_PAGE TEXT_:
#####
This paper presents the first high‑resolution mid‑infrared (MIR) spectroscopic study of a type‑2 quasar (QSO2) that reveals silicate emission features directly from its nuclear region. Using the MRS mode of JWST’s Mid‑Infrared Instrument (MIRI), the authors obtained a 5–25 µm spectrum of the QSO2 J1010 (SDSS J101043.36+061201.4) with an angular resolution of 0.3–0.8″, corresponding to physical scales of 0.5–1.1 kpc at z ≈ 0.098. After carefully modeling and subtracting polycyclic aromatic hydrocarbon (PAH) bands and prominent emission lines, the residual continuum displays strong silicate emission at 9.7 µm, 18 µm, and a crystalline feature at 23 µm. The 9.7 µm silicate strength (S₉.₇ = 0.49 ± 0.01) is comparable to the strongest values seen in type‑1 AGN, indicating that hot dust (several hundred to ~1000 K) is directly visible in the nucleus despite the optical type‑2 classification.
#####
_INFORMATION SUPPLIED_:
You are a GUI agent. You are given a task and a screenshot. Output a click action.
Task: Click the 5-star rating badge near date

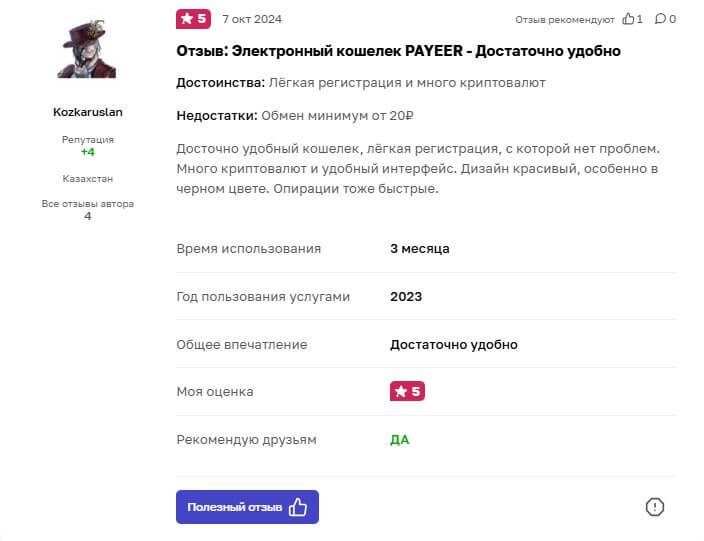pyautogui.click(x=193, y=19)
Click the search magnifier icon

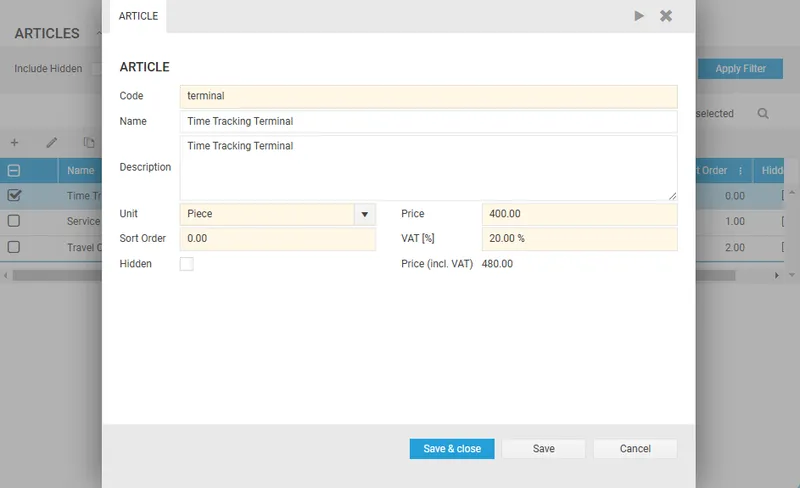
#####
_TASK GOAL_:
For each statement, answer yes or no on whether the quasar spectrum summary supports it, quoting the words from the summary that decide it. (a) The spectrum was taken with the MRS mode of JWST's Mid-Infrared Instrument. (b) The crystalline silicate feature appears at 18 µm. (c) The 9.7 µm silicate strength is weaker than that of most type-1 AGN.

_SOLUTION TO THIS TASK_:
(a) Yes: "Using the MRS mode of JWST’s Mid‑Infrared Instrument (MIRI)"
(b) No: "a crystalline feature at 23 µm"
(c) No: "comparable to the strongest values seen in type‑1 AGN"